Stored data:

━━━━━━━━━━

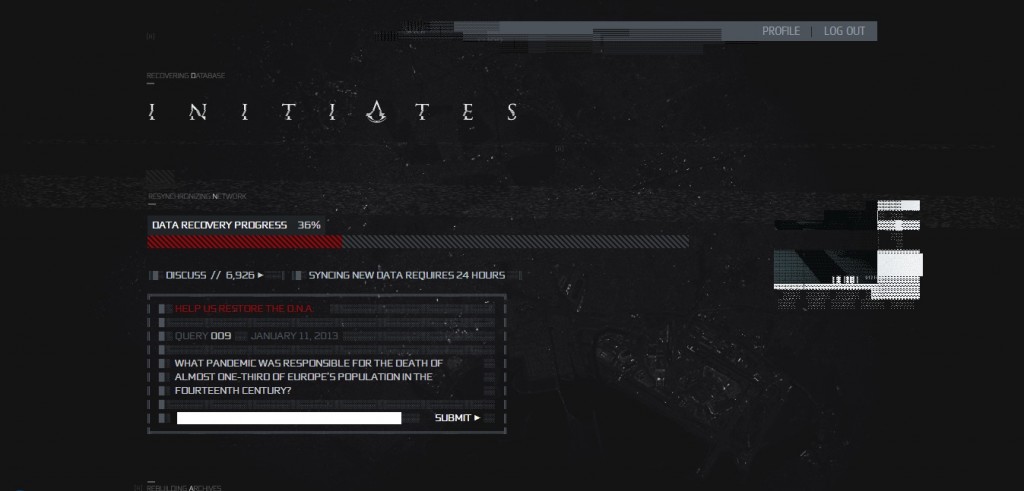Click the bullet marker beside Help Us Restore
Screen dimensions: 1024x491
point(162,309)
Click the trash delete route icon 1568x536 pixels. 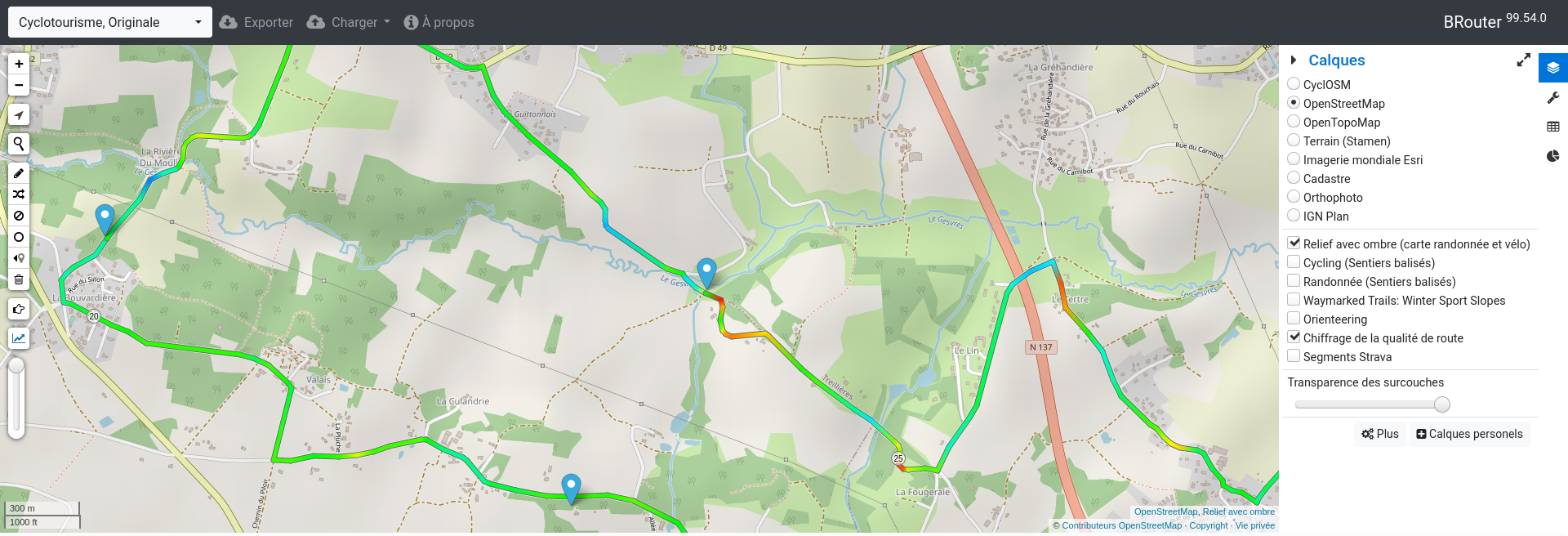[19, 279]
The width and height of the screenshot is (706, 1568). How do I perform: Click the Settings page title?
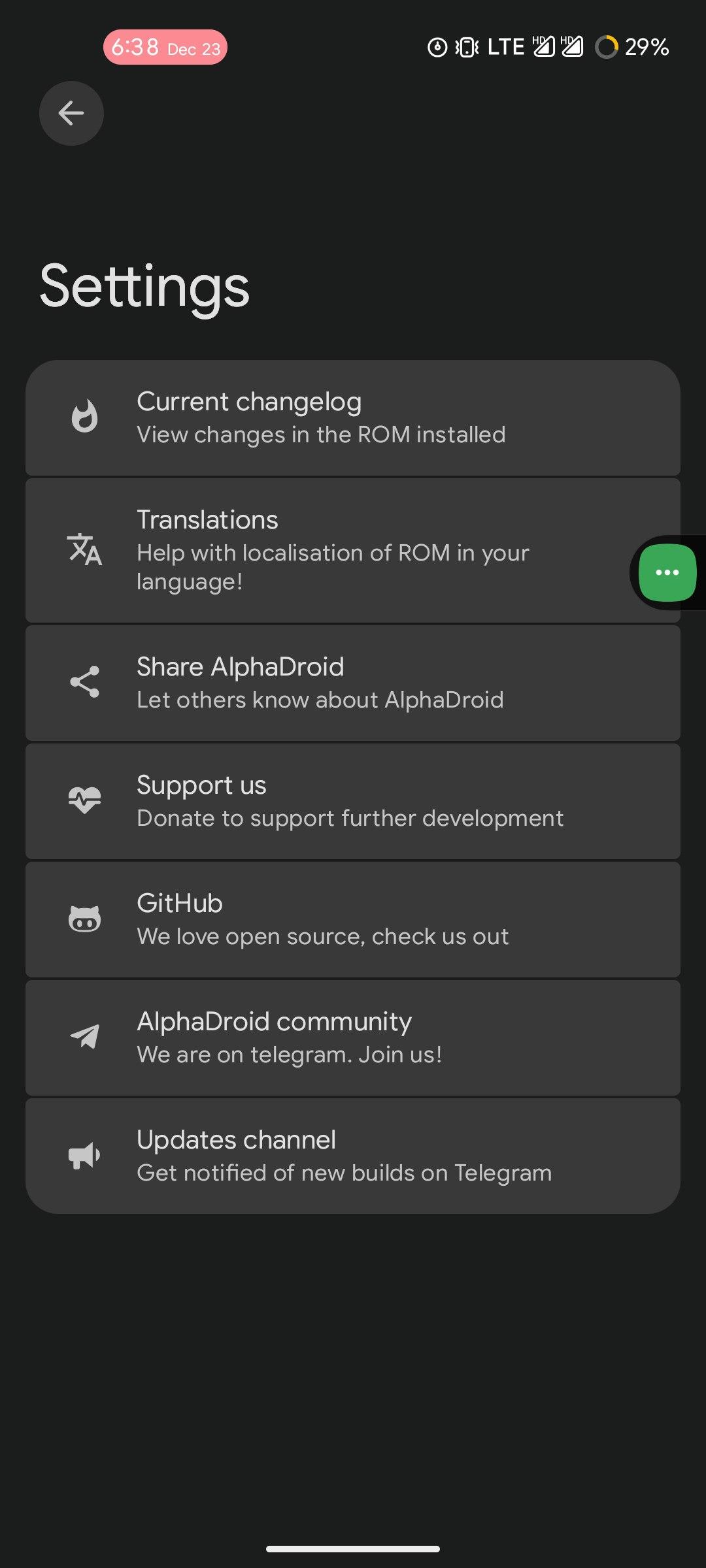(144, 286)
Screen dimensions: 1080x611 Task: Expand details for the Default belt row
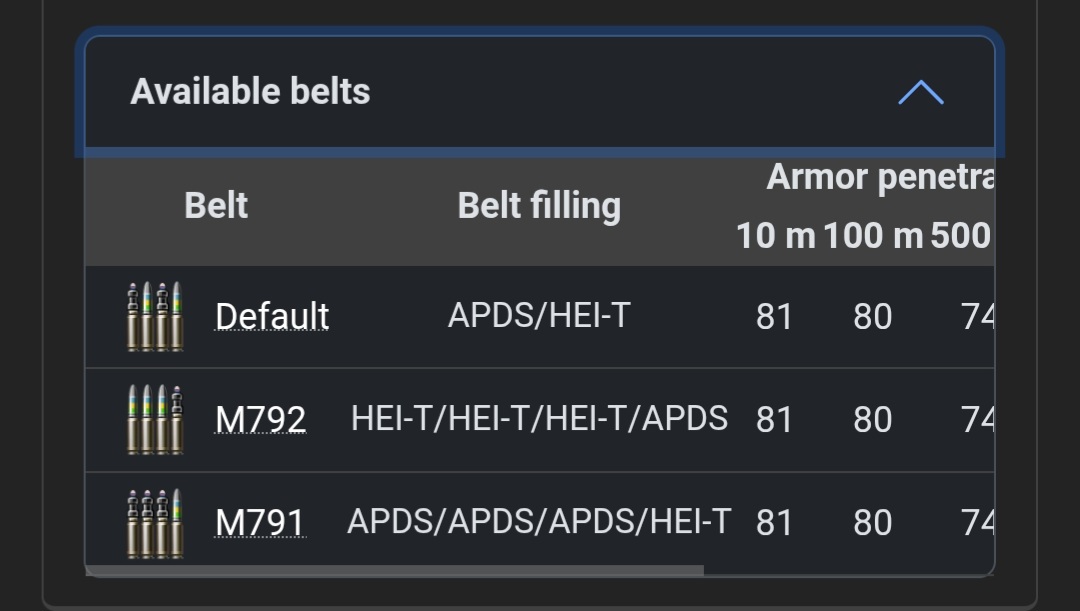point(272,315)
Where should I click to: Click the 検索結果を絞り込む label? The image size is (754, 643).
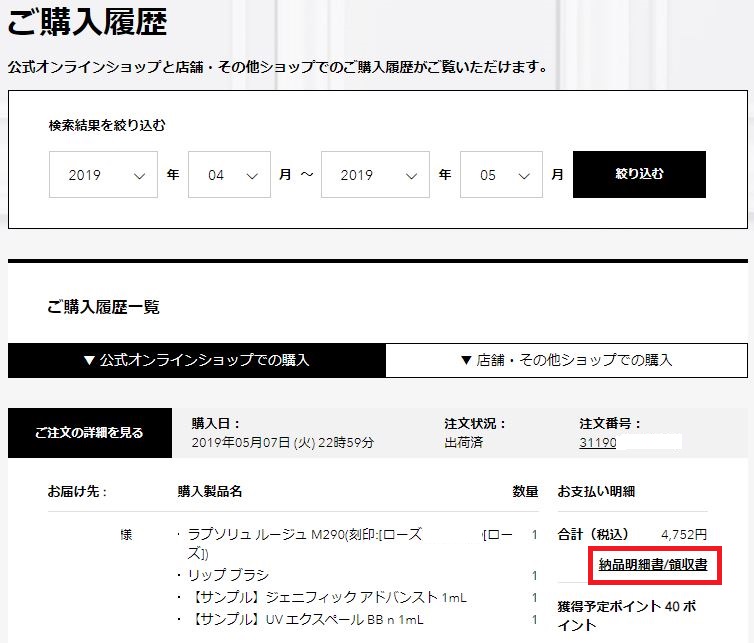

━━━━━━━━━━

=== Work to be completed ===
Exclude all pictures and return precisely the lines from the one containing "The width and" through the closing line of the data.

=== Exercise solution ===
The width and height of the screenshot is (706, 1568). How do I perform: Click the Settings page title?
(144, 286)
Screen dimensions: 1080x611 Task: Expand details for the Default belt row
point(272,315)
Where should I click to: Click the 検索結果を絞り込む label? The image size is (754, 643).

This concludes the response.